Бинарные (или унарные) операторы, такие как .+, обрабатываются с помощью того же механизма: они эквивалентны вызовам broadcast и объединяются с другими вложенными вызовами через точку. X .+= Y и т. д. эквивалентно X .= X .+ Y и приводит к объединенному присваиванию на месте; также см. раздел Точечные операторы.

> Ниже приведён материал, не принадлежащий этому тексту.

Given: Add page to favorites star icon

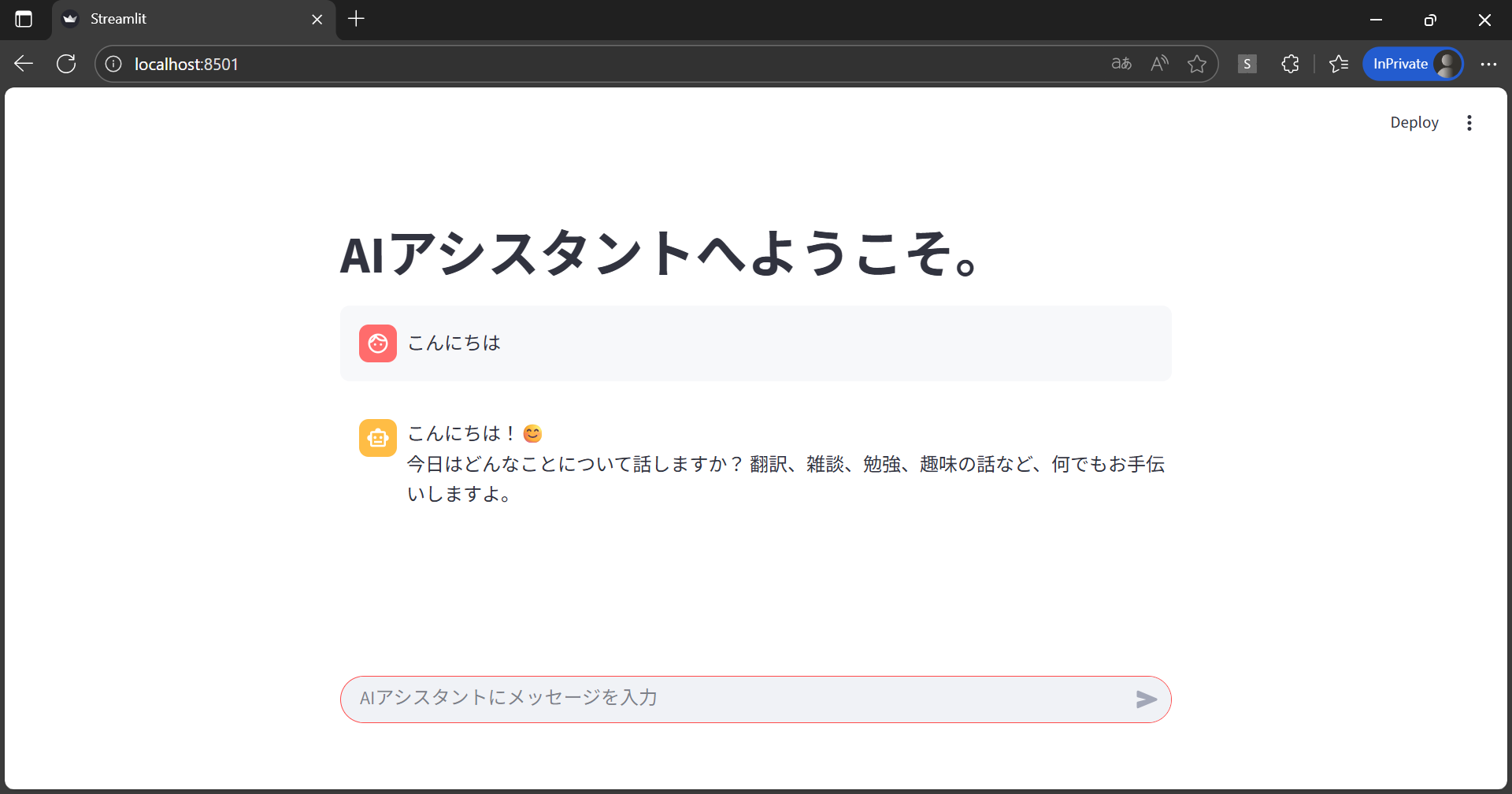Looking at the screenshot, I should (x=1197, y=64).
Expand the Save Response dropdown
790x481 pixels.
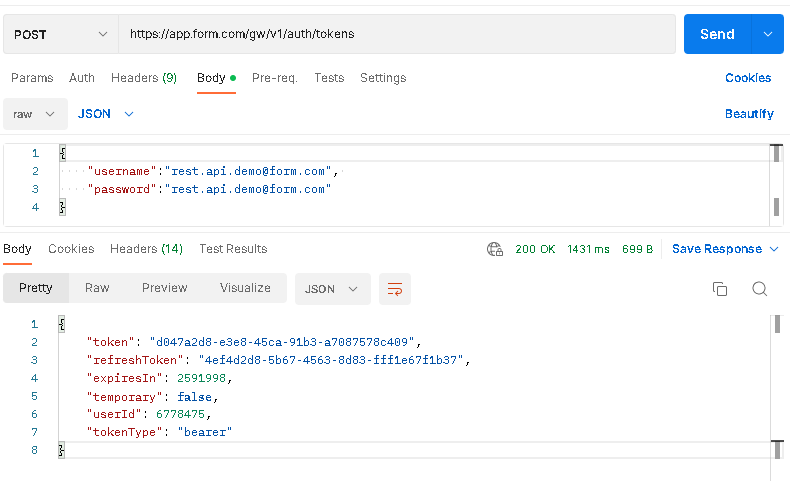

Вы также можете объединять операции с точкой с объединением функций в цепочку с помощью |>, как в этом примере:

julia> 1:5 .|> [x->x^2, inv, x->2*x, -, isodd]
5-element Vector{Real}:
    1
    0.5
    6
   -4
 true

Для дальнейшего чтения

Здесь следует упомянуть, что описанная картина определения функций далека от полной. Julia использует сложную систему типов и разрешает множественную диспетчеризацию типов аргументов. Ни в одном из приведенных здесь примеров не приводятся какие-либо аннотации типов по отношению к их аргументам, что означает, что они применимы ко всем типам аргументов. Система типов описана в разделе Типы, а определение функции в терминах методов, выбранных множественной диспетчеризацией для типов аргументов во время выполнения, описывается в разделе Методы.